As there are no reported studies on intra-RVLM NA, a preliminary study was conducted to determine the optimal NA dose to be used throughout the study based on estimated penetration of systemic NA into the central nervous system (Spector, 1979). Two groups of conscious unrestrained SD rats (n = 4-7), instrumented for BP and HR measurements and RVLM microinjections as detailed under Materials and Methods, received intra-RVLM NA (5, 10, and 20 μg/animal) or the vehicle, artificial cerebrospinal fluid (ACSF). The 20-µg NA dose, which produced consistent pressor response, was used in subsequent studies. There are currently no GPR109A antagonists. Therefore, to ensure that the NA-evoked pressor response was GPR109A-mediated, the same dose (20 μg/animal) of the NA inactive isomer, IsoNA, was microinjected into the RVLM of a third group of rats (n = 6).

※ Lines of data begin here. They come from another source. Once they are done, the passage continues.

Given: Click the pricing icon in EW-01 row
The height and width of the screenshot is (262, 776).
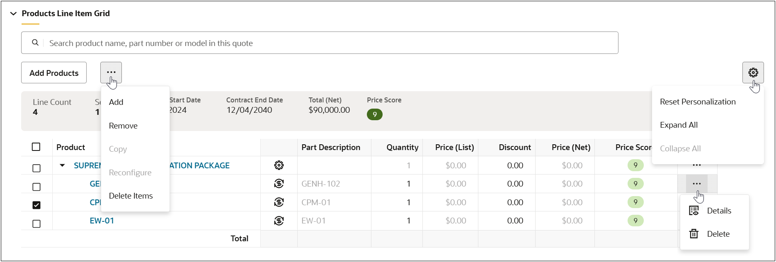Looking at the screenshot, I should click(x=279, y=221).
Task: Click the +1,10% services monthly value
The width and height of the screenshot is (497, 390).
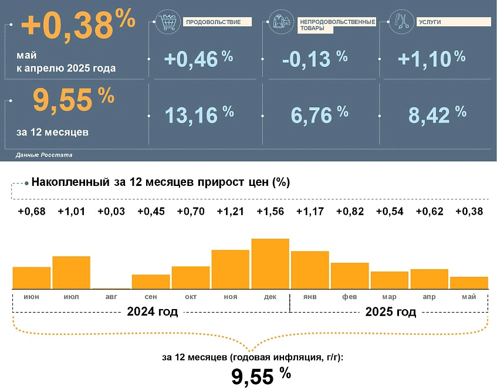Action: 431,59
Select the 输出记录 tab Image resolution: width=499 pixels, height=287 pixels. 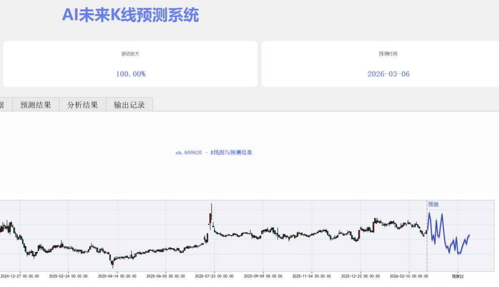(129, 105)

Experiment 3: Effect of NMDAR, Non-NMDAR Blockade or l-Flutamate Uptake Inhibition on the Cardiovascular Effects of NA.

The role of l-glutamate in NA-induced pressor response was investigated using different pharmacologic interventions in conscious male SD rats instrumented for measurements of BP and HR and RVLM microinjections as detailed under Materials and Methods. Four groups of rats (n = 5–7) received the NMDAR blocker (AP5, 2 nmol/100 nl) (Zhang and Abdel-Rahman, 2002), the non-NMDAR blocker (CNQX, 200 pmol) (Wang et al., 2007), the glutamate uptake inhibitor (PDC, 1 µM) (Montiel et al., 2005), or ACSF 10 minutes before NA (20 μg/animal) microinjection.

Experiment 4: GPR109A-Dependent Biochemical Effects of NA.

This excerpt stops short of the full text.